True story – unreal story:
A few days ago I was nearing the end of a rich conversation with a good friend of mine, a man who walks closely with his Lord and whose faith walk has helped to shape my own for the better. We were sitting outside PJ’s Coffee Shop in downtown Baton Rouge, enjoying the good coffee, strong friendship, beautiful weather, and a great dialogue about the importance of growing in personal integrity, responsibility, and honesty. Good stuff!
Up walks a man who promptly positions himself toward us in a way I have come to immediately recognize during my time of working downtown. He asks us for money. I have heard this many times now, so it wasn’t new for me. It was the first time, however, I have actually heard someone say “I am a starving man. Can you help me?” Starving – that’s a strong word. I calmly tell him I have no cash on me, and that I can’t help him. (An honest, yet somewhat avoidant response on my part.) My friend, however, looks into the window of the coffee shop, sees the pastries, and says to the man, “Come in here with me and let me buy you a muffin.” (A more engaged response that reflects a similar unwillingness just to hand him cash, but a willingness to feed the man if he is, indeed, starving.)
The guy pauses for just a moment, gets this somewhat scoffing look on his face, and says, “I don’t do muffins.” I kid you not. I’m giving you exact dialogue here. “I don’t do muffins!”
And then came the best part of the interaction.

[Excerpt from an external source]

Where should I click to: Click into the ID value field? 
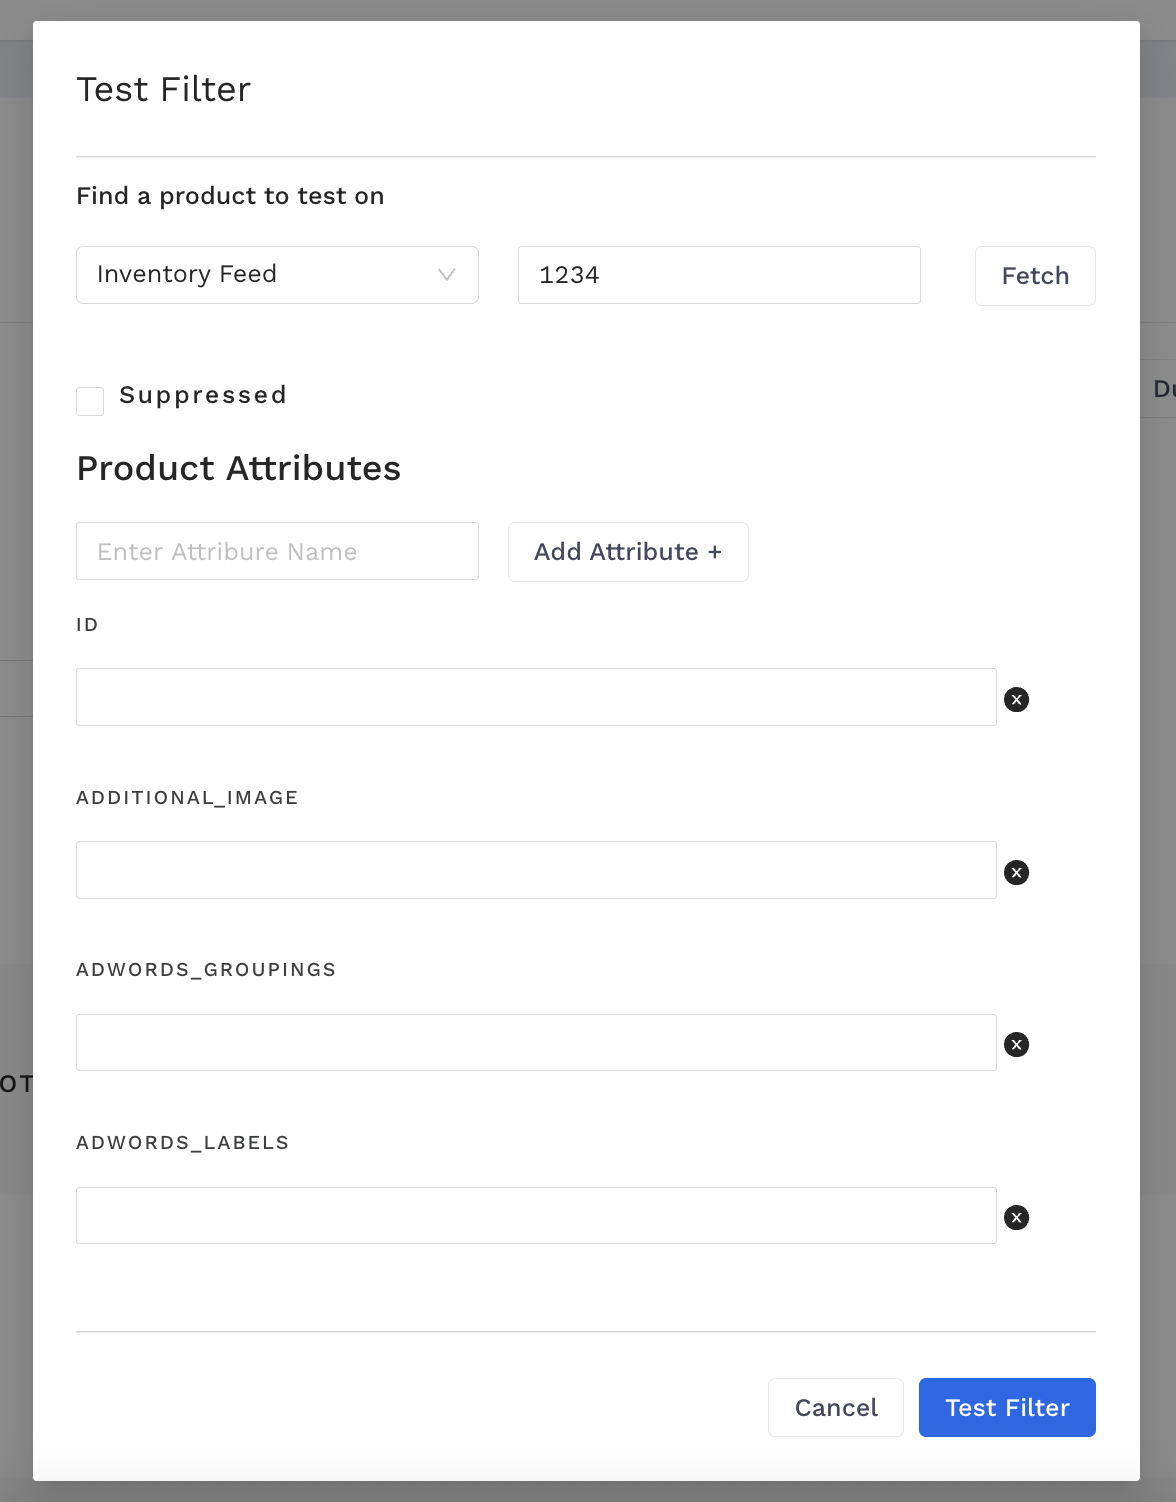click(536, 697)
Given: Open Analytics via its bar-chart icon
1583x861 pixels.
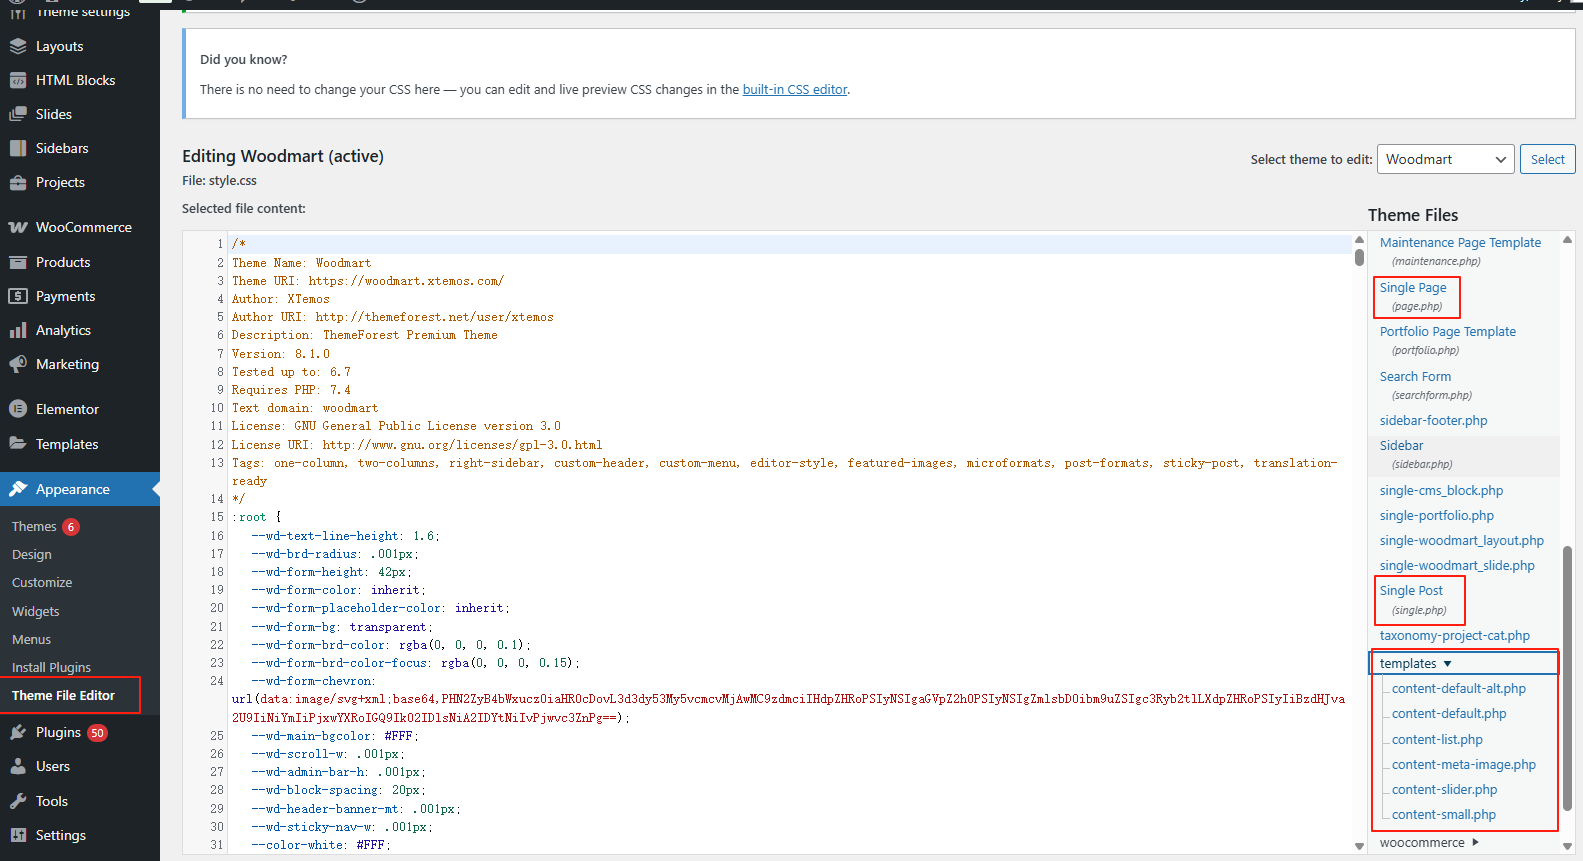Looking at the screenshot, I should (x=18, y=330).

My friend, without reacting in some bent-out-of-shape way, responds to him with, “If you’re STARVING, I’ll be glad to buy you a muffin.” Another pause, longer this time. “Oh well, thanks anyway,” says our brazen beggar, and away he walks.
I offer this story, not as some kind of judgment on people who ask you for money, although this may well apply to many of them. I share this story to reflect how badly our society has regressed from its foundation of personal responsibility, self-discipline, courage, and sacrifice of momentary comfort to a culture of immediate gratification, laziness, fear, and a grossly inflated elevation of “rights.”

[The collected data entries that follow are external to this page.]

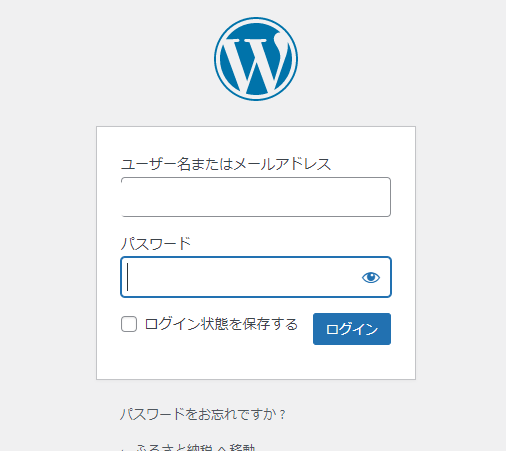This screenshot has height=451, width=506.
Task: Focus the ユーザー名またはメールアドレス input field
Action: [256, 197]
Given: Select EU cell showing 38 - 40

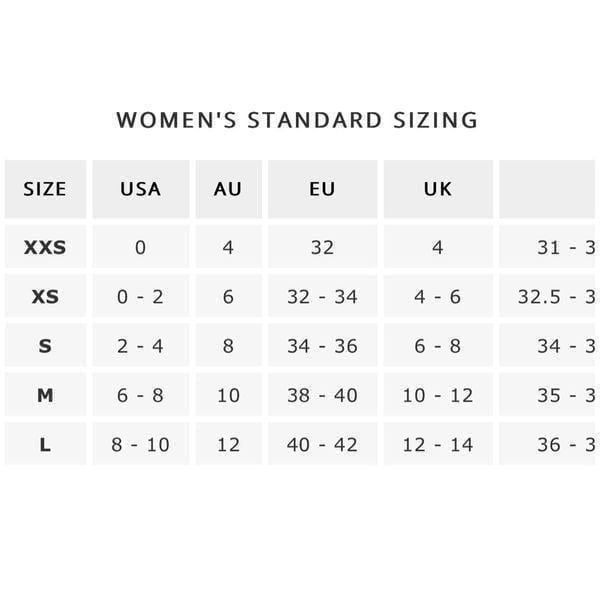Looking at the screenshot, I should click(x=323, y=395).
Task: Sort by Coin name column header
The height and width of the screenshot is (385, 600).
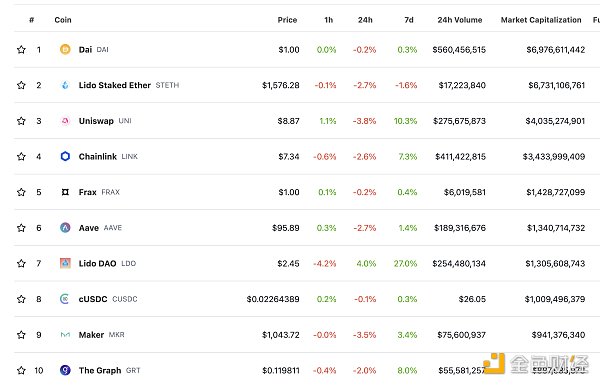Action: [x=63, y=20]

But it isn’t just beggars on the street. It is our children. Our neighbors. Our spouses. Our friends. Our selves. And each time you and I give in to the unhealthy demands of such emotional children, we make momentary peace and fuel a much greater, long-term, deep-seated problem that seems to be spiraling out of control. If I “help” someone by giving in to their childishness, I am not, in fact helping them. I am actually partnering with them to contribute to even greater depths of emotional, behavioral, relational, spiritual immaturity in their lives. That isn’t helpful! It isn’t loving! It isn’t compassionate! But it’s what the immature person wants, because it feels good now.
Do you have the courage and the grit to stand in both compassion and strength, making firm, loving decisions about your actions toward others, despite whatever pressure they may apply to get you to act the way they want? Do I? What I believe is that I can only help you grow to the same level of this compassionate strength I have attained. And so, for my own health, for the health of my family and friends, and for your sake, I continue to face the tough battlegrounds in my self and my relationships.
I want to grow stronger like my friend, Eddie. And I know that he, like me, seeks to grow stronger like our friend, Jesus. And the Good News is, Jesus is actually forming both of us more into His likeness with each day we walk with Him. He is teaching both of us to love our selves and others more fully, so we can act in the best interest of people – not just according to their/our emotional whims. And that is very Good News!